Wilkiea longipes is a species of flowering plant in the family Monimiaceae, and is endemic to northern Queensland. It is a shrub or small tree with elliptic to egg-shaped leaves with the narrower end towards the base, and male and female flowers on separate plants. Male flowers usually have 3 or 4 pairs of stamens and female flowers have about 9 to 13 carpels.

== Description ==
Wilkiea longipes is a shrub or small tree that typically grows to a height of 0.75–15 m. Its leaves are elliptic to egg-shaped with the narrower end towards the base, 85–260 mm long and 40–120 mm wide on a petiole 8–20 mm long. The leaves have scalloped edges and the midvein is prominent on the lower surface.
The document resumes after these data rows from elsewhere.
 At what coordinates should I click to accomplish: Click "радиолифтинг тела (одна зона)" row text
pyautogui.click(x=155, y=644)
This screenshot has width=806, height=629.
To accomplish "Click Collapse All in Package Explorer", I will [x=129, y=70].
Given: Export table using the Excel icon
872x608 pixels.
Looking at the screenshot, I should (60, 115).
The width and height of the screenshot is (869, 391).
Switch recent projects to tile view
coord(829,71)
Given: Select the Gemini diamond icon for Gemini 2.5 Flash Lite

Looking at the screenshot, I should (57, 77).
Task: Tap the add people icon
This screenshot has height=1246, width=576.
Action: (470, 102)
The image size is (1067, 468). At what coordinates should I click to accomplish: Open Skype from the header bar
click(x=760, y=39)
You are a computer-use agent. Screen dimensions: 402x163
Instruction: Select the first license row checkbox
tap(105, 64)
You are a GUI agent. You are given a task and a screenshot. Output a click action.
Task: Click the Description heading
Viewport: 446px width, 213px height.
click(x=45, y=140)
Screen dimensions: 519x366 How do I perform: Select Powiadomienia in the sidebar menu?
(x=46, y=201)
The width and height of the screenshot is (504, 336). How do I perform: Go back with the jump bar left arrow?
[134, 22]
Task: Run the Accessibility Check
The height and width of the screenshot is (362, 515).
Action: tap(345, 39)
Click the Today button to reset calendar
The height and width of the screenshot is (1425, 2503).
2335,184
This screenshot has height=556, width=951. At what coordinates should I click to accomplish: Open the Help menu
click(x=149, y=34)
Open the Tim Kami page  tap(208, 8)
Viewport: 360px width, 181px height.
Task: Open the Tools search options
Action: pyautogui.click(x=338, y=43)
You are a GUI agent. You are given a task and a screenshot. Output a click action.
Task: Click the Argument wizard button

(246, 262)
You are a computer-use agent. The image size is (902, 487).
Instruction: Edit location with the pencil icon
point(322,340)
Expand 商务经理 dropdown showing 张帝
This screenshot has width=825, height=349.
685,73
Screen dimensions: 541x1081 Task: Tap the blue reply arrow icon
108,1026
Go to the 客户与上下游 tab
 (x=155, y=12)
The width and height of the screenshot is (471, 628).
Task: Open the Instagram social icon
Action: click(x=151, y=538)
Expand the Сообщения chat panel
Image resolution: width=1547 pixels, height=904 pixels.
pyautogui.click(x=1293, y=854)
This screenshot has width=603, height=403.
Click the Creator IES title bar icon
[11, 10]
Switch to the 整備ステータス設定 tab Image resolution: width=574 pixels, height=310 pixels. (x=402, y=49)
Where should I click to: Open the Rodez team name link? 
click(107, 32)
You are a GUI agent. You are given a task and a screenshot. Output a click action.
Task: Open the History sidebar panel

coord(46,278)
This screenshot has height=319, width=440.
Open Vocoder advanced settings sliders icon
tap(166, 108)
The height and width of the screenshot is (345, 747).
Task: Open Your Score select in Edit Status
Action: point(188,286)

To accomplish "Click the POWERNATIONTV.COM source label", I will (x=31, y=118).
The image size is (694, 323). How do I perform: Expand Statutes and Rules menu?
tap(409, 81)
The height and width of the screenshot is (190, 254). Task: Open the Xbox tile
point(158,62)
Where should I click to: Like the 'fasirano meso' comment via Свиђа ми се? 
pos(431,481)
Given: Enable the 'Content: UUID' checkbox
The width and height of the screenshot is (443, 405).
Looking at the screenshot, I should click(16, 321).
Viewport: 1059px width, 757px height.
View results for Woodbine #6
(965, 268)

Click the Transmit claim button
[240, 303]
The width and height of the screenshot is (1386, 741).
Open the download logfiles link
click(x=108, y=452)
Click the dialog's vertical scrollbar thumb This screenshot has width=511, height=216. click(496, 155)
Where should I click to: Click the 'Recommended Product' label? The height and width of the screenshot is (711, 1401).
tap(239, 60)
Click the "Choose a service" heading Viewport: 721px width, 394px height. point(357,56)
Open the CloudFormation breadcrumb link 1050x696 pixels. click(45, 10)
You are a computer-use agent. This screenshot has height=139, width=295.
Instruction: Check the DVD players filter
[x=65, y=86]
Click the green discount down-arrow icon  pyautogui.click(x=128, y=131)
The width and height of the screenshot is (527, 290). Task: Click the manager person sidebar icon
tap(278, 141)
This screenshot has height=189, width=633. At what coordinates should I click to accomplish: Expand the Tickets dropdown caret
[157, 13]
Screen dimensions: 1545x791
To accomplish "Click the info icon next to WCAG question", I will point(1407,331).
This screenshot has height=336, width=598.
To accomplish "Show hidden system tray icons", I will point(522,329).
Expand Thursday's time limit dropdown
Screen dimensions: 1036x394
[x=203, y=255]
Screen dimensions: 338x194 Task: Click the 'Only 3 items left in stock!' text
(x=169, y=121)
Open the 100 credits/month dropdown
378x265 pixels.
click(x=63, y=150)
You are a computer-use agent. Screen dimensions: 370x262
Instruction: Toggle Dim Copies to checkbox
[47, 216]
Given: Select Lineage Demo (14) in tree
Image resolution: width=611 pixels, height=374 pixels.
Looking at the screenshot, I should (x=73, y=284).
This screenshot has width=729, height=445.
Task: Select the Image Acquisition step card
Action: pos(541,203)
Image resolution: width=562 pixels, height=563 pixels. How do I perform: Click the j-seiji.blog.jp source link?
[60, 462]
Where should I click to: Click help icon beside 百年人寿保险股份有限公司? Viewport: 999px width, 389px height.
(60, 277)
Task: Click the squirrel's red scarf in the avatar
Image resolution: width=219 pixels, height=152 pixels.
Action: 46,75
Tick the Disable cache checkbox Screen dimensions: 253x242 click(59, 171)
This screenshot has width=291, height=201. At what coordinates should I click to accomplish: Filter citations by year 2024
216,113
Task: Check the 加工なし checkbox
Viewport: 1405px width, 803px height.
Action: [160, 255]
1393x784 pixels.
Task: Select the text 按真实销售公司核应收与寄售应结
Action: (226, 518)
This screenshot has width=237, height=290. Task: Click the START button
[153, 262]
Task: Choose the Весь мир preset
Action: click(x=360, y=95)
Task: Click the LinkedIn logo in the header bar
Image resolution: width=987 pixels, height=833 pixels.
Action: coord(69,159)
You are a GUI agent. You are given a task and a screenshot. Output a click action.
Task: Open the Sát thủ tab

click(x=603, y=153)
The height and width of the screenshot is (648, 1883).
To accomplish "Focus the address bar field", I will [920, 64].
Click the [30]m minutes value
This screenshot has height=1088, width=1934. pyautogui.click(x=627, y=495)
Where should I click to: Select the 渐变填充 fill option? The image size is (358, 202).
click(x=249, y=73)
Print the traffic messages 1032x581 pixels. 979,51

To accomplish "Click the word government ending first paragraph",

Male and female flowers are borne on separate plants. Male flowers are borne in leaf axils, sometimes on woody branches, in clusters of 5 to 11, up to 8.5 mm long, each flower club-shaped to spherical 2–3 mm long with 4 pairs of tepals, on a pedicel 15–20 mm long with 3 or 4 pairs of stamens. Female flowers are borne in leaf axils in groups of 3, mostly 3.0–4.5 mm long, each flower more or less spherical, about 4 mm in diameter on a pedicel 15–18 mm long, with 9 to 13 carpels. Flowering occurs from November to May, and the fruit is a spherical to oval, black or dark blue drupe 12–16 mm long and 10–13 mm wide.

==Taxonomy==
This species was first formally described in 1870 by George Bentham and given the name Kibara longipes from a specimen collected by John Dallachy. In 2007, Trevor Paul Whiffin and Donald Bruce Foreman transferred the species to Wilkiea as W. longipes in the Flora of Australia.

==Distribution and habitat==
This species grows in rainforest and vine forest at altitudes from 10 to 850 m in north-east Queensland and on Cape York.